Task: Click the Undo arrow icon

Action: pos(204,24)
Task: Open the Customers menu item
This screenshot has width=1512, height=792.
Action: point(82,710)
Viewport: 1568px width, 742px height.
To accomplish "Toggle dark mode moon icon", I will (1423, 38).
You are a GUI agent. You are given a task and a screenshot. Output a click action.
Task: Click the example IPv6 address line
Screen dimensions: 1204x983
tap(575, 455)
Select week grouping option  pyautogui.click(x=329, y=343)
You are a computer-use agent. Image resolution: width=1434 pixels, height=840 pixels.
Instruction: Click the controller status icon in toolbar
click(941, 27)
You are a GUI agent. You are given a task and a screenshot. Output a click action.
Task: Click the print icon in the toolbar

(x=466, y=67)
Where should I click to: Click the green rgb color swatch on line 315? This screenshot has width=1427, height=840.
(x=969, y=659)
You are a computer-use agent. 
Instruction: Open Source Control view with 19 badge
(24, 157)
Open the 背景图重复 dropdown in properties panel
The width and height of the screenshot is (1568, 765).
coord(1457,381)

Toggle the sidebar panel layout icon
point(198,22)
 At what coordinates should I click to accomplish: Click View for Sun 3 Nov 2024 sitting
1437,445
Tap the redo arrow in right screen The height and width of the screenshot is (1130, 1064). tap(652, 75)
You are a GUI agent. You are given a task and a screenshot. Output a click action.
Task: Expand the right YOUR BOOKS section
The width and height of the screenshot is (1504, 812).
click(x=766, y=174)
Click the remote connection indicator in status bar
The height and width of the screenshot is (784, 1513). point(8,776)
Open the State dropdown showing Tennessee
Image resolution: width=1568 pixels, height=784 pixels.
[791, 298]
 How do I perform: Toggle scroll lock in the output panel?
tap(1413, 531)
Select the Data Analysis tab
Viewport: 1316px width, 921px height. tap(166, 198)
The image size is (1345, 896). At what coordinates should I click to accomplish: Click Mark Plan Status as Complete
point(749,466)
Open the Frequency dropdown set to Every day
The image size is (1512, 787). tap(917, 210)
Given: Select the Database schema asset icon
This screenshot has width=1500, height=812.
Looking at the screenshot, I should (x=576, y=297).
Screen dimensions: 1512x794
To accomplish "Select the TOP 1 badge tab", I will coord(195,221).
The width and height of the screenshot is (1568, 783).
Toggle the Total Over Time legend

───

* **REQUIREMENT**: Restate the records above word for word.

* **OUTPUT OF THE EXERCISE**:
Task: Click the Undo arrow icon

Action: pos(204,24)
Task: Open the Customers menu item
This screenshot has width=1512, height=792.
Action: point(82,710)
Viewport: 1568px width, 742px height.
To accomplish "Toggle dark mode moon icon", I will (1423, 38).
You are a GUI agent. You are given a task and a screenshot. Output a click action.
Task: Click the example IPv6 address line
Screen dimensions: 1204x983
tap(575, 455)
Select week grouping option  pyautogui.click(x=329, y=343)
You are a computer-use agent. Image resolution: width=1434 pixels, height=840 pixels.
Instruction: Click the controller status icon in toolbar
click(941, 27)
You are a GUI agent. You are given a task and a screenshot. Output a click action.
Task: Click the print icon in the toolbar

(x=466, y=67)
Where should I click to: Click the green rgb color swatch on line 315? This screenshot has width=1427, height=840.
(x=969, y=659)
You are a computer-use agent. 
Instruction: Open Source Control view with 19 badge
(24, 157)
Open the 背景图重复 dropdown in properties panel
The width and height of the screenshot is (1568, 765).
coord(1457,381)

Toggle the sidebar panel layout icon
point(198,22)
 At what coordinates should I click to accomplish: Click View for Sun 3 Nov 2024 sitting
1437,445
Tap the redo arrow in right screen The height and width of the screenshot is (1130, 1064). tap(652, 75)
You are a GUI agent. You are given a task and a screenshot. Output a click action.
Task: Expand the right YOUR BOOKS section
The width and height of the screenshot is (1504, 812).
click(x=766, y=174)
Click the remote connection indicator in status bar
The height and width of the screenshot is (784, 1513). point(8,776)
Open the State dropdown showing Tennessee
Image resolution: width=1568 pixels, height=784 pixels.
[791, 298]
 How do I perform: Toggle scroll lock in the output panel?
tap(1413, 531)
Select the Data Analysis tab
Viewport: 1316px width, 921px height. tap(166, 198)
The image size is (1345, 896). At what coordinates should I click to accomplish: Click Mark Plan Status as Complete
point(749,466)
Open the Frequency dropdown set to Every day
The image size is (1512, 787). tap(917, 210)
Given: Select the Database schema asset icon
This screenshot has width=1500, height=812.
Looking at the screenshot, I should (x=576, y=297).
Screen dimensions: 1512x794
To accomplish "Select the TOP 1 badge tab", I will coord(195,221).
The width and height of the screenshot is (1568, 783).
Toggle the Total Over Time legend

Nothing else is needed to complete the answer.